## WHAT THE EXERCISE ASKS
Turn all the entries below into a numbered list, skipping any blank lines.

## begin INFORMATION SHOWN

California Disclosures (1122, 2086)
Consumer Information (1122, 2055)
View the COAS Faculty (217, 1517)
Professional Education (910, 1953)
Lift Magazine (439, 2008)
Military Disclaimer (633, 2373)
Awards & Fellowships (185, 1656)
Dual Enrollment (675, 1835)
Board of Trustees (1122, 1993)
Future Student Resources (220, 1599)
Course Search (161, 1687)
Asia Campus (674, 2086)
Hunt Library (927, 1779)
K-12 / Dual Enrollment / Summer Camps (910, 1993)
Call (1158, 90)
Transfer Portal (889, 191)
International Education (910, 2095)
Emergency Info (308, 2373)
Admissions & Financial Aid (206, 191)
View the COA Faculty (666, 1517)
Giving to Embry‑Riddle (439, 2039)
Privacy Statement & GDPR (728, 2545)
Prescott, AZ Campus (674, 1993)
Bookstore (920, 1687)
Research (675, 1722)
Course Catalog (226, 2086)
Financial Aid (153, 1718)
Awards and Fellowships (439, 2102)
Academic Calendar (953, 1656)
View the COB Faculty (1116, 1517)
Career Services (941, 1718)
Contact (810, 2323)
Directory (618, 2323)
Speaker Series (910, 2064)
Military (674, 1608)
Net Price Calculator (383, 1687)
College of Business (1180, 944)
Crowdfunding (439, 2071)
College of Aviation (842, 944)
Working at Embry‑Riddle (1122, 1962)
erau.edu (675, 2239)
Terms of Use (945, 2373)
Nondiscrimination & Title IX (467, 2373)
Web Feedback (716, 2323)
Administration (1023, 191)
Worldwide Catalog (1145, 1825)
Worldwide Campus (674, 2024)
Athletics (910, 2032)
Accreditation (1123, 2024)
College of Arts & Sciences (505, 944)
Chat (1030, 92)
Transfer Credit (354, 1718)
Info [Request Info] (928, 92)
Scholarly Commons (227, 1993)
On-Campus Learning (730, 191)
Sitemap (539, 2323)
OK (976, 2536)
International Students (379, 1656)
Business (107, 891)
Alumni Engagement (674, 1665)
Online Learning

## end INFORMATION SHOWN

## RESPONSE TO THIS EXERCISE
1. California Disclosures (1122, 2086)
2. Consumer Information (1122, 2055)
3. View the COAS Faculty (217, 1517)
4. Professional Education (910, 1953)
5. Lift Magazine (439, 2008)
6. Military Disclaimer (633, 2373)
7. Awards & Fellowships (185, 1656)
8. Dual Enrollment (675, 1835)
9. Board of Trustees (1122, 1993)
10. Future Student Resources (220, 1599)
11. Course Search (161, 1687)
12. Asia Campus (674, 2086)
13. Hunt Library (927, 1779)
14. K-12 / Dual Enrollment / Summer Camps (910, 1993)
15. Call (1158, 90)
16. Transfer Portal (889, 191)
17. International Education (910, 2095)
18. Emergency Info (308, 2373)
19. Admissions & Financial Aid (206, 191)
20. View the COA Faculty (666, 1517)
21. Giving to Embry‑Riddle (439, 2039)
22. Privacy Statement & GDPR (728, 2545)
23. Prescott, AZ Campus (674, 1993)
24. Bookstore (920, 1687)
25. Research (675, 1722)
26. Course Catalog (226, 2086)
27. Financial Aid (153, 1718)
28. Awards and Fellowships (439, 2102)
29. Academic Calendar (953, 1656)
30. View the COB Faculty (1116, 1517)
31. Career Services (941, 1718)
32. Contact (810, 2323)
33. Directory (618, 2323)
34. Speaker Series (910, 2064)
35. Military (674, 1608)
36. Net Price Calculator (383, 1687)
37. College of Business (1180, 944)
38. Crowdfunding (439, 2071)
39. College of Aviation (842, 944)
40. Working at Embry‑Riddle (1122, 1962)
41. erau.edu (675, 2239)
42. Terms of Use (945, 2373)
43. Nondiscrimination & Title IX (467, 2373)
44. Web Feedback (716, 2323)
45. Administration (1023, 191)
46. Worldwide Catalog (1145, 1825)
47. Worldwide Campus (674, 2024)
48. Athletics (910, 2032)
49. Accreditation (1123, 2024)
50. College of Arts & Sciences (505, 944)
51. Chat (1030, 92)
52. Transfer Credit (354, 1718)
53. Info [Request Info] (928, 92)
54. Scholarly Commons (227, 1993)
55. On-Campus Learning (730, 191)
56. Sitemap (539, 2323)
57. OK (976, 2536)
58. International Students (379, 1656)
59. Business (107, 891)
60. Alumni Engagement (674, 1665)
61. Online Learning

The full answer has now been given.